[EXTRACTED MATERIAL]

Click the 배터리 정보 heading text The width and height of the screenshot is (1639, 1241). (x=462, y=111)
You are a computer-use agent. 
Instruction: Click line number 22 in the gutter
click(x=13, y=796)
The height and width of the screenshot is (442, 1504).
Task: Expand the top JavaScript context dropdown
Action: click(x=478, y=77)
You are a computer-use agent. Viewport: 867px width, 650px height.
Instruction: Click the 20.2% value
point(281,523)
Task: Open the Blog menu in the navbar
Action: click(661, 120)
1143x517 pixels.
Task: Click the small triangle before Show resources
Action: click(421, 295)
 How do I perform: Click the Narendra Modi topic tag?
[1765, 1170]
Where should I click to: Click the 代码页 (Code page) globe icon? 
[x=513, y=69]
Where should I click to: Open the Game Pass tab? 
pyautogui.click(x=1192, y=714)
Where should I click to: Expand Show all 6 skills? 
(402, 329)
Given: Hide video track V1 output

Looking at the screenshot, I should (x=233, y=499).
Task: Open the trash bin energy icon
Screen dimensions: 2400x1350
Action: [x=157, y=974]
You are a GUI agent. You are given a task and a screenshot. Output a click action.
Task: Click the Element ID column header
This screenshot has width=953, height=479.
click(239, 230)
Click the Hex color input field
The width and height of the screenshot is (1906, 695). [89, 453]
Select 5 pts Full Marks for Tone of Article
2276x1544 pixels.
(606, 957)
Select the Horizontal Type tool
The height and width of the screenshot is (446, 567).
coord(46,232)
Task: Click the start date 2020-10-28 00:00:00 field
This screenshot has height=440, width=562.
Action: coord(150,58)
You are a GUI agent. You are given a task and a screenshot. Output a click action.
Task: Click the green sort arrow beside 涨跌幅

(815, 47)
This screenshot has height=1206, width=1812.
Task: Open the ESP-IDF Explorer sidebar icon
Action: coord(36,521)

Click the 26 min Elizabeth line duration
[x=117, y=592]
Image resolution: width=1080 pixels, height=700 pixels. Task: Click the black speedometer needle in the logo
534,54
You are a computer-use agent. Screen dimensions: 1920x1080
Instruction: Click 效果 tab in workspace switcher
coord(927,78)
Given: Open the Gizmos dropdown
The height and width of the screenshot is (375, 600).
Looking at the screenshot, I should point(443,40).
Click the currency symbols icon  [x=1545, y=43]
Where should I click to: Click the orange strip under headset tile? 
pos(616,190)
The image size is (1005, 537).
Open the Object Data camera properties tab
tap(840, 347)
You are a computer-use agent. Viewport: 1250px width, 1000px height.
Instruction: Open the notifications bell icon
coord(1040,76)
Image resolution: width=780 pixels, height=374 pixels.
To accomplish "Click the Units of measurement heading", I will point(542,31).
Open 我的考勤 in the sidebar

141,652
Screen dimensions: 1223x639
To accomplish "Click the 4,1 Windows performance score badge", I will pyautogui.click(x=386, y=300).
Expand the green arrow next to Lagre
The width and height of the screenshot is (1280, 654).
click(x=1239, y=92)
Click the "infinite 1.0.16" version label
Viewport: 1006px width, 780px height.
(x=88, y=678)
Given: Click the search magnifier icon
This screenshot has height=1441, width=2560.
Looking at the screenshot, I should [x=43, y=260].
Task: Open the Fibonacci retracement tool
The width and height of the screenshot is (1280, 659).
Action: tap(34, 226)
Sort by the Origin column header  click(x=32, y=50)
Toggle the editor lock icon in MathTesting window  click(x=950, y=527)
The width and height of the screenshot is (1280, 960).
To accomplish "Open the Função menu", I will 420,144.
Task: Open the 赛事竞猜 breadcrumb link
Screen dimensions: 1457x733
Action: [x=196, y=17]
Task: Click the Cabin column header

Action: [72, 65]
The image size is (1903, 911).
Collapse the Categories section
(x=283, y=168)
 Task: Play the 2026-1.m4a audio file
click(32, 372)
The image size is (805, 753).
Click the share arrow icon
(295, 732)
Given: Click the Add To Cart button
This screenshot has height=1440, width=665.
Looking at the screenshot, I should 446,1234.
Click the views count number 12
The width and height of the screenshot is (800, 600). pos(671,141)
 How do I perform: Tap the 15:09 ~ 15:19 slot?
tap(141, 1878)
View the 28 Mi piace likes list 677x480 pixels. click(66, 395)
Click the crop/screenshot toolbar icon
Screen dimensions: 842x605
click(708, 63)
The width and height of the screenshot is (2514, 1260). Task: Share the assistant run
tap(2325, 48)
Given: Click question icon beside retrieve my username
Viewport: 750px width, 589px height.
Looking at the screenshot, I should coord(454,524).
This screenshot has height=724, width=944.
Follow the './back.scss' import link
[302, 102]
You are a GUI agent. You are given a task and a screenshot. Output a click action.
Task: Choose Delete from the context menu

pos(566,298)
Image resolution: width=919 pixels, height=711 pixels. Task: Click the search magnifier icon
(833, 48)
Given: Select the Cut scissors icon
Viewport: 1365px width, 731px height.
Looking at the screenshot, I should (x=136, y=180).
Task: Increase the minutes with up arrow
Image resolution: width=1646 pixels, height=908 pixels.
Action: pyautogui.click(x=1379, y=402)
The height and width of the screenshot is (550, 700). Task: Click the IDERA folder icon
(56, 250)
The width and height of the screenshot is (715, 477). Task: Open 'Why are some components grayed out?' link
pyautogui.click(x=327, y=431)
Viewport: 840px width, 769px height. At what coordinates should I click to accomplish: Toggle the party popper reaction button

[WHAT THIS TASK INVOLVES] Extract the stretch of the records from the line that contains "Screen dimensions: 1223x639" through the line that contains "Viewport: 1006px width, 780px height.", repeating each line in that range unchanged.

[ANSWER]
Screen dimensions: 1223x639
To accomplish "Click the 4,1 Windows performance score badge", I will pyautogui.click(x=386, y=300).
Expand the green arrow next to Lagre
The width and height of the screenshot is (1280, 654).
click(x=1239, y=92)
Click the "infinite 1.0.16" version label
Viewport: 1006px width, 780px height.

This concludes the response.